Rust : futures::future::join_all(...).await runs futures sequentially but parallelism wanted

Question

I have the following async function (implementation is not important) :

async fn long_task(task_number: i32) {
    // do some long work
    println!("Task {} executed", task_number);
}

I want to run n times this function concurrently, so I defined this function :

async fn execute_long_tasks_async(n: i32) {
    let mut futures = Vec::new();
    for i in 1..=n {
        futures.push(long_task(i));
    }
    futures::future::join_all(futures).await;
}

I'm using the join_all function to wait until all tasks are executed. Then I call this function in my main :

fn main() {
    futures::executor::block_on(execute_long_tasks_async(3));
}

My issue is that the tasks are run sequentially :

Executing task 1
Task 1 executed
Executing task 2
Task 2 executed
Executing task 3
Task 3 executed

But I would have expect it runs concurrently, and I would get something like :

Executing task 1
Executing task 3
Executing task 2
Task 1 executed
Task 3 executed
Task 2 executed

Is there an alternative to futures::future::join_all to run all tasks in parallel ?

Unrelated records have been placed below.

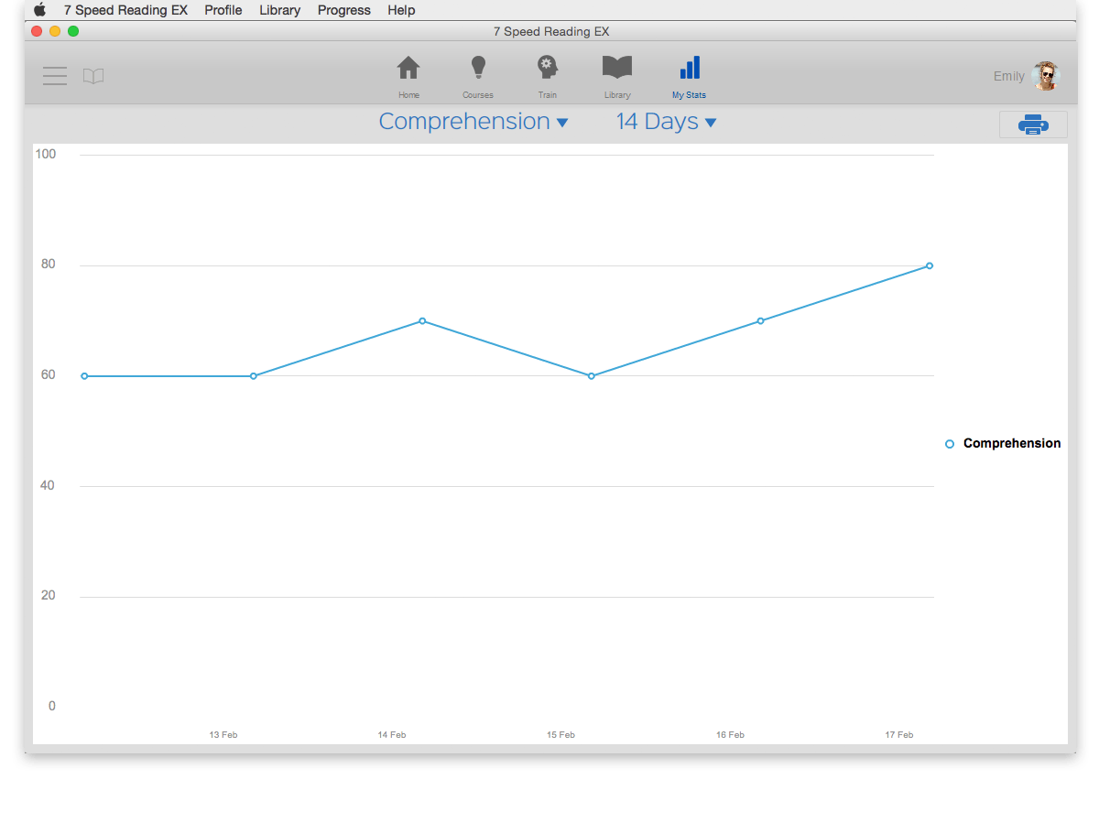Open the Apple menu
This screenshot has width=1099, height=833.
tap(39, 10)
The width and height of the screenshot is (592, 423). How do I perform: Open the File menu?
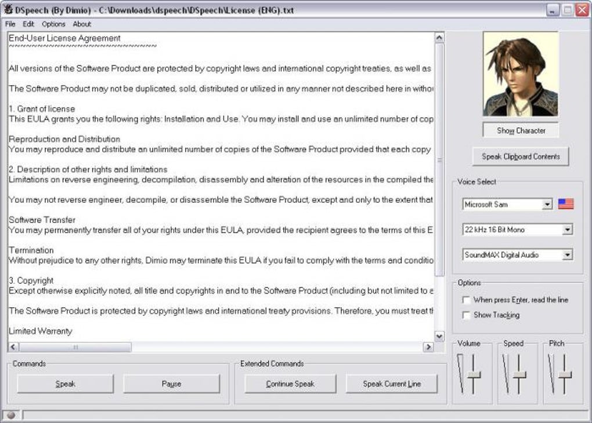(10, 24)
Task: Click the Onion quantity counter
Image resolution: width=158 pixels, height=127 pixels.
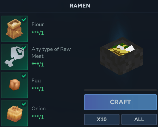Action: click(38, 117)
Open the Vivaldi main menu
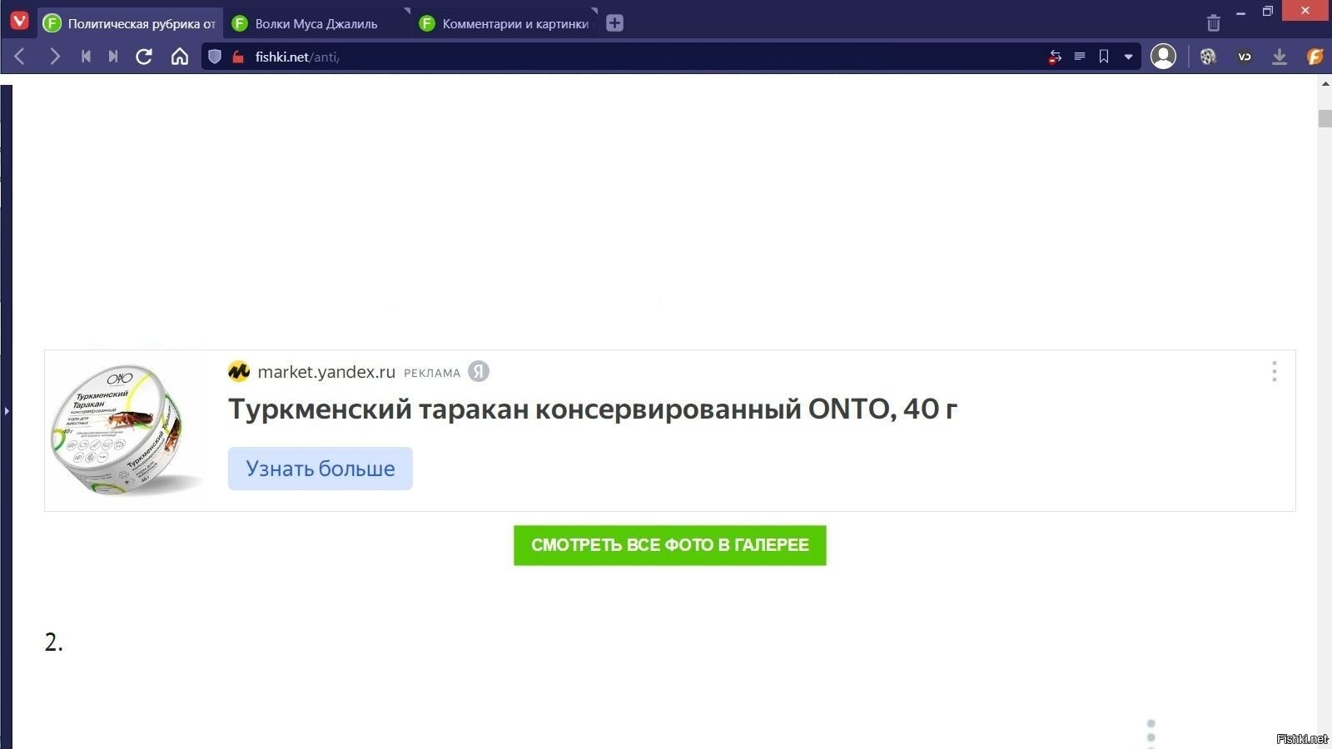This screenshot has height=749, width=1332. [x=19, y=21]
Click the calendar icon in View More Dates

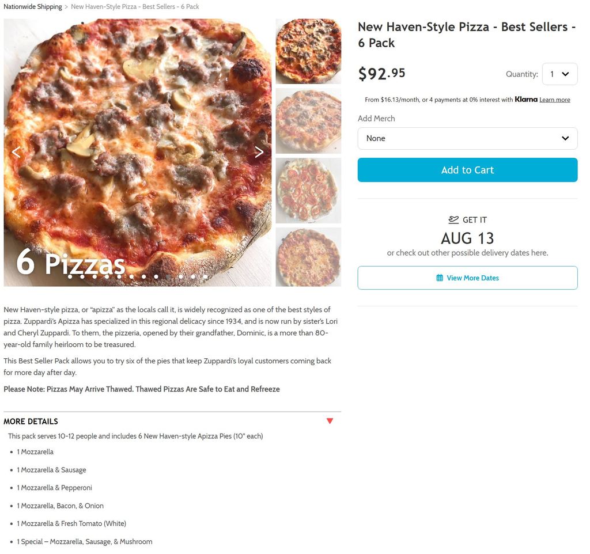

I'd like to use await to create a simple example demonstrating async and await.

Answer 1

join_all runs tasks concurrently (not parallel). It has the limitation that it can only switch between tasks when they yield. In addition that this it will always prefer to work on the first task if that one is not ready.

If your function is e.g. defined as

async fn long_task(task_number: i32) {
    println!("Executing Task {}", task_number);
    tokio::time::delay_for(Duration::from_secs(1)).await;
    println!("Task {} executed", task_number);
}

then the await/suspend point in the middle of the function will provide join_all with an opportunity to run the other functions/Futures - and you would observe the expected output.

However if long_task does not yield (e.g. because it would be thread-blocking), then this function would run to completion before other tasks start:

async fn long_task(task_number: i32) {
    println!("Executing Task {}", task_number);
    std::thread::sleep(Duration::from_secs(1));
    println!("Task {} executed", task_number);
}

If you have such functions they are in general not a good fit for the async world. async functions are intended not to be CPU intense and should not block the thread - so that other functions scheduled on the same executor can still run.

One alternative that might provide you a bit more parallelism is to use a multithreaded async runtime (e.g. tokio) and spawn each async function as a separate task. In that case the tasks could run on separate CPU cores and threads and wouldn't block each other that much. You can then use join_all on the collection of returned JoinHandles to wait for all tasks to complete.